#### Set problem
Rewrite the data from the line with "Image resolution: width=1050 pixels, height=599" to the line with "I will point(646,352)." as a numbered list, one line per item and no blank lines.

#### Saved entries
(begin)

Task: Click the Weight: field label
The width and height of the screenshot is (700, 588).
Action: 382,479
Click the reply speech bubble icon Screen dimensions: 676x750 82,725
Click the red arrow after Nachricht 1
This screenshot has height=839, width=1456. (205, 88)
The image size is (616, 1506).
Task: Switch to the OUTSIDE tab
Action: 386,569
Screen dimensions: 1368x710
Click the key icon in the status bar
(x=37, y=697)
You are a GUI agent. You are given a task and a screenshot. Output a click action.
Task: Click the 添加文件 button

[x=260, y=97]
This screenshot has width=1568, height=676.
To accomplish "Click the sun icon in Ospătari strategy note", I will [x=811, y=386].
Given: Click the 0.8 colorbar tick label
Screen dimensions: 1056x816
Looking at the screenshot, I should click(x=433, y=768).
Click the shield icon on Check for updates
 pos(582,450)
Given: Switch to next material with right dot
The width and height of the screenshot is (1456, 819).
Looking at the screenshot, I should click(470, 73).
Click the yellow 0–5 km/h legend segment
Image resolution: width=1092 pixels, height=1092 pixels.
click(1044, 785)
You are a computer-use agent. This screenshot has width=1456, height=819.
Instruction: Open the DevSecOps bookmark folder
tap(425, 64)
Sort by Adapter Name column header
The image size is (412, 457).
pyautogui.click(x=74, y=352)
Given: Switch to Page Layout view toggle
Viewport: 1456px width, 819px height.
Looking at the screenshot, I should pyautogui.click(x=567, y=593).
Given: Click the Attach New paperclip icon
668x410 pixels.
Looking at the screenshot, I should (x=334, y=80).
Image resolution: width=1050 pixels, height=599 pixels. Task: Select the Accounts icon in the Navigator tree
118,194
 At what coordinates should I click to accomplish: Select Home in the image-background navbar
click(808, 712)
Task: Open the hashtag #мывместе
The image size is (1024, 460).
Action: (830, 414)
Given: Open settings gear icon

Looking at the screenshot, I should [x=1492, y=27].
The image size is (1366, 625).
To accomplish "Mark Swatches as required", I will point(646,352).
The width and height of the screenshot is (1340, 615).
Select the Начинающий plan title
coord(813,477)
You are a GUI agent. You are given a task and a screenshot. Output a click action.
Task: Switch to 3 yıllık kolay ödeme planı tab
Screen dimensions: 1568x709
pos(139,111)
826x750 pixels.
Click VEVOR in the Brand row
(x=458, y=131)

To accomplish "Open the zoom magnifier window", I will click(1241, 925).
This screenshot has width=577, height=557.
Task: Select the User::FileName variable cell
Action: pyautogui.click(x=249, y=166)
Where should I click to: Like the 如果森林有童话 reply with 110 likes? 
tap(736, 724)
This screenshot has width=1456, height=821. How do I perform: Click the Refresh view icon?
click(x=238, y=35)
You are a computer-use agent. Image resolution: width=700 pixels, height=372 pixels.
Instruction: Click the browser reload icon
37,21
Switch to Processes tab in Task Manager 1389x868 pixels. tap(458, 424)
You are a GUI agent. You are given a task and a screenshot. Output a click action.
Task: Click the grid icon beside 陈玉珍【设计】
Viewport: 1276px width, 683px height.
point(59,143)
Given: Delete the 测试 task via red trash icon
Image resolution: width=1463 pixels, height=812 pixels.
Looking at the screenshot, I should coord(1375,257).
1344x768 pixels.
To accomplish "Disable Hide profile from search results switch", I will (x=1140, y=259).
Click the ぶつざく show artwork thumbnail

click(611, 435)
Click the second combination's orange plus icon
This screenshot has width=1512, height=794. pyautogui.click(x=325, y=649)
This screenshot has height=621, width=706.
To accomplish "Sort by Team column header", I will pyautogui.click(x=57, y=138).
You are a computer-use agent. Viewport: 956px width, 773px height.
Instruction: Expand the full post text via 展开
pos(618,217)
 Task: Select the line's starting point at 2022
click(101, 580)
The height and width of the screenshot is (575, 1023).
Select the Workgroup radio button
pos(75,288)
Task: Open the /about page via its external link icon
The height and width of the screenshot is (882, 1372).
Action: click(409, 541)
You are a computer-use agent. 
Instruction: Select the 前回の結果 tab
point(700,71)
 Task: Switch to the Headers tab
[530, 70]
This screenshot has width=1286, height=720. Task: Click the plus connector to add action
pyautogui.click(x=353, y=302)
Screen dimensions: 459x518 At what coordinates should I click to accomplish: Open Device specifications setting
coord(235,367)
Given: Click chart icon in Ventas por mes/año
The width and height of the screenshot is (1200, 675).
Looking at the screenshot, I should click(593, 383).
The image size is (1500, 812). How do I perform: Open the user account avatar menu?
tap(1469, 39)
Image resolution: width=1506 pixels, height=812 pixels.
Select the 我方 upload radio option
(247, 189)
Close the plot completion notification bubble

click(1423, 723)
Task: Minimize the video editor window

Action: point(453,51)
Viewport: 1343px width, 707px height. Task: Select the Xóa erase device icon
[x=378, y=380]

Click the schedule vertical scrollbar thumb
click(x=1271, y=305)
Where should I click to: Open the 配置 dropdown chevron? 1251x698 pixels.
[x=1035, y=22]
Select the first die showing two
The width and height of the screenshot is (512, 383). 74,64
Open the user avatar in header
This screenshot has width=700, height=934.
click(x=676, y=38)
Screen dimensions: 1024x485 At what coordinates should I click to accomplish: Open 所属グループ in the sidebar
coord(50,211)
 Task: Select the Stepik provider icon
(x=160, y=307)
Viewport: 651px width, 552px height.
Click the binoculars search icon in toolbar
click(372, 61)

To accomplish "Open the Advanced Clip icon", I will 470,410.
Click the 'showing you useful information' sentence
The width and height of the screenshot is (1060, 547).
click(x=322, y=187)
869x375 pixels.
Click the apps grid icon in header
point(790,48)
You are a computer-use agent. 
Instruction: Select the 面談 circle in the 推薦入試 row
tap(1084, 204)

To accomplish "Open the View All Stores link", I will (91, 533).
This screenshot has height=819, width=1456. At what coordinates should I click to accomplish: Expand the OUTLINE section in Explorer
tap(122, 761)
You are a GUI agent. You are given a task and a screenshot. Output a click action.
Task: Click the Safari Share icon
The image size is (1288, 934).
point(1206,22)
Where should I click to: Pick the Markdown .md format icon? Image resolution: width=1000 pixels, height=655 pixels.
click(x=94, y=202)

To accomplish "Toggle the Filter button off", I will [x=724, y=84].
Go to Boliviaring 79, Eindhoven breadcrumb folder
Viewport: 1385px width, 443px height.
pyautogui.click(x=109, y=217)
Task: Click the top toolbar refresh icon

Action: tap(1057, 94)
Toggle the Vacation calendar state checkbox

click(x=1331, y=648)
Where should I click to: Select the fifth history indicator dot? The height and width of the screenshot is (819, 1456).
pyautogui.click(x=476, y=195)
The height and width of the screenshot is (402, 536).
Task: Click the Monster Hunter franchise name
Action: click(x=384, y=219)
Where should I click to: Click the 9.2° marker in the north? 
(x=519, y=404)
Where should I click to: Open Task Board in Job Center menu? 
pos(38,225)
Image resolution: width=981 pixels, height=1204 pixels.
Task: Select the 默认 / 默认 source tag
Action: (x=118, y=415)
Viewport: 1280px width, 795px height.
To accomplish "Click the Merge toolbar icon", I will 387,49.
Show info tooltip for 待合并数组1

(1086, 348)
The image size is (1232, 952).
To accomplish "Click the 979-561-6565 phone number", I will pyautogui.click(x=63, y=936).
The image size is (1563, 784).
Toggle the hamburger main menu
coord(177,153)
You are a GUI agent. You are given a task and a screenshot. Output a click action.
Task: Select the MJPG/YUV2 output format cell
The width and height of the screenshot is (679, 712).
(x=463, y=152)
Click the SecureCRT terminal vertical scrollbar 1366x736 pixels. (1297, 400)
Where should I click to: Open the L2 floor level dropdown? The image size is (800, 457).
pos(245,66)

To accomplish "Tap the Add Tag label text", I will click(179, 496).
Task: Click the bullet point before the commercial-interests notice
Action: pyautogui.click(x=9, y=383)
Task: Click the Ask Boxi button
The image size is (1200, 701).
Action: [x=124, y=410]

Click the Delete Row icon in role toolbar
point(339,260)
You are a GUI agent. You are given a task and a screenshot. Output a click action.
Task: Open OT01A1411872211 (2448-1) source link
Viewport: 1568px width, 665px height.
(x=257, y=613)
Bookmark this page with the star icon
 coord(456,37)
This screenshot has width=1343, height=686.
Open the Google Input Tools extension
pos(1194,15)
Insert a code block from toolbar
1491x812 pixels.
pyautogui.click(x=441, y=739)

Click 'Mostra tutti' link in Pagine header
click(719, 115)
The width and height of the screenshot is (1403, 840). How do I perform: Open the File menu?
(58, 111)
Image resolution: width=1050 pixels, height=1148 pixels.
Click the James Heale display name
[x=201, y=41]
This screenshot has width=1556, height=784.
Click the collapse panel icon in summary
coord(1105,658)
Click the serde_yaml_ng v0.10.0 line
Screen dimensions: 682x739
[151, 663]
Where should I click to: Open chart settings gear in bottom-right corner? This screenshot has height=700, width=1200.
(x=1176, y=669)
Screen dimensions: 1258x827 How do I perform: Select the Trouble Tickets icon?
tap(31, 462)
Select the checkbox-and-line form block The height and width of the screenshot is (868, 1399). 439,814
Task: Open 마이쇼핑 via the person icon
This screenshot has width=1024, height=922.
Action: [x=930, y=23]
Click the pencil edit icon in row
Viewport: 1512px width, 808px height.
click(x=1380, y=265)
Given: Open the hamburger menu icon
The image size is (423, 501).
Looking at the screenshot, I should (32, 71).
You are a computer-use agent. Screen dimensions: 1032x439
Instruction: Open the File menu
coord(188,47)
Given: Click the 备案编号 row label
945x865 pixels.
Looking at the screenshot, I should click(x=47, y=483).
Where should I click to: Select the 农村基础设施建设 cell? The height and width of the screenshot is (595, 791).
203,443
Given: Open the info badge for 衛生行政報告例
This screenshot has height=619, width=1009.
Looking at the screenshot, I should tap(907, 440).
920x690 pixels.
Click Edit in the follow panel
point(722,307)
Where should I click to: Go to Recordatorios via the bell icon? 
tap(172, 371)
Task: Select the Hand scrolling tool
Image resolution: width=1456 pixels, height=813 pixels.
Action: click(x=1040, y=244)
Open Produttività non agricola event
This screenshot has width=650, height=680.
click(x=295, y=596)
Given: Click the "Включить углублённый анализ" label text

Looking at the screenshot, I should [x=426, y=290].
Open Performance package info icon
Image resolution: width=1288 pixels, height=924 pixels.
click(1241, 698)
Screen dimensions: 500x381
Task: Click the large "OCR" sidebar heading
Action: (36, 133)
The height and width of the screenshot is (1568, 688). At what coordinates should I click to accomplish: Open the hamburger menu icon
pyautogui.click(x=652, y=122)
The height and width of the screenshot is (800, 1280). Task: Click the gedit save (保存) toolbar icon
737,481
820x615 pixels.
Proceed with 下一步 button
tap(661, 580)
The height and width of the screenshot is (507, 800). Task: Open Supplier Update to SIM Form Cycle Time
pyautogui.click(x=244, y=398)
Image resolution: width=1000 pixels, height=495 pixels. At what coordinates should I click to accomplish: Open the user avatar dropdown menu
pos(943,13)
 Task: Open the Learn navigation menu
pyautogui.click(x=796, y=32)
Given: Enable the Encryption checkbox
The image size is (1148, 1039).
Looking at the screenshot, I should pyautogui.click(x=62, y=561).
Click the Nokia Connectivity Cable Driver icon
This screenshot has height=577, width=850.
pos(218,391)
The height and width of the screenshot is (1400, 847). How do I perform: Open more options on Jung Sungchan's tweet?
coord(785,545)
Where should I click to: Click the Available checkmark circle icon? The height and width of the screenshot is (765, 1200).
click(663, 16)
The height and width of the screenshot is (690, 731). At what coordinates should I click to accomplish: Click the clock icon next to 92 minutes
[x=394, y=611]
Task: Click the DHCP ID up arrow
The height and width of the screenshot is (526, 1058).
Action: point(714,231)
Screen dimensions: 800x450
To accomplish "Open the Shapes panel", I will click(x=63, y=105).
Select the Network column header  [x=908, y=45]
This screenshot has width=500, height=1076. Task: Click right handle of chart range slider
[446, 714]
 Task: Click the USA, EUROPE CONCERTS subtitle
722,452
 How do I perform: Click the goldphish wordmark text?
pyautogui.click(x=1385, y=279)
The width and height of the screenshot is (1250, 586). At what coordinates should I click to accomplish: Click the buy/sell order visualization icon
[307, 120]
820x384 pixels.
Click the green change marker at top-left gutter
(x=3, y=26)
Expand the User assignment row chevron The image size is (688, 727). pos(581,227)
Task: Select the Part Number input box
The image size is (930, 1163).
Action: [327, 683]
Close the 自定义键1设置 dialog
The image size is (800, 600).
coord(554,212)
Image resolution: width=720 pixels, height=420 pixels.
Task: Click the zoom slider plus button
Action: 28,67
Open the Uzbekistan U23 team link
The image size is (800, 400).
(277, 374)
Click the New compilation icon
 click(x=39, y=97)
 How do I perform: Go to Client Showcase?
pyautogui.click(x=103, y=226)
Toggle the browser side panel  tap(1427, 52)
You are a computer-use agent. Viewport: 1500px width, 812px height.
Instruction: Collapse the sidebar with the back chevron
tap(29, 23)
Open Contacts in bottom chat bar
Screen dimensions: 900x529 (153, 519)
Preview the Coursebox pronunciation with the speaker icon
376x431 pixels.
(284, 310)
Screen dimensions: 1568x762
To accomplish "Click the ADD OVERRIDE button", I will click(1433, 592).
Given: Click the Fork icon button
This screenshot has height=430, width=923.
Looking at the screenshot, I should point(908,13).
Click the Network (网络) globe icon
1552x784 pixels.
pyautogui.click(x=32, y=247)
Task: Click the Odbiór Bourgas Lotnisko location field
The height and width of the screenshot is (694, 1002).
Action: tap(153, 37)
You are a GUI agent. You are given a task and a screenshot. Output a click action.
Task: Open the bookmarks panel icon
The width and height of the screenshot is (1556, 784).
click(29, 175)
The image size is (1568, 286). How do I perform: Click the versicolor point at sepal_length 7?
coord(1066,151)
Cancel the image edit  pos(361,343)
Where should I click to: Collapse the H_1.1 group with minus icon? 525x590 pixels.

(end)

#### Solution for this task
1. Image resolution: width=1050 pixels, height=599 pixels. Task: Select the Accounts icon in the Navigator tree
2. 118,194
3.  At what coordinates should I click to accomplish: Select Home in the image-background navbar
4. click(808, 712)
5. Task: Open the hashtag #мывместе
6. The image size is (1024, 460).
7. Action: (830, 414)
8. Given: Open settings gear icon
9. Looking at the screenshot, I should [x=1492, y=27].
10. The image size is (1366, 625).
11. To accomplish "Mark Swatches as required", I will point(646,352).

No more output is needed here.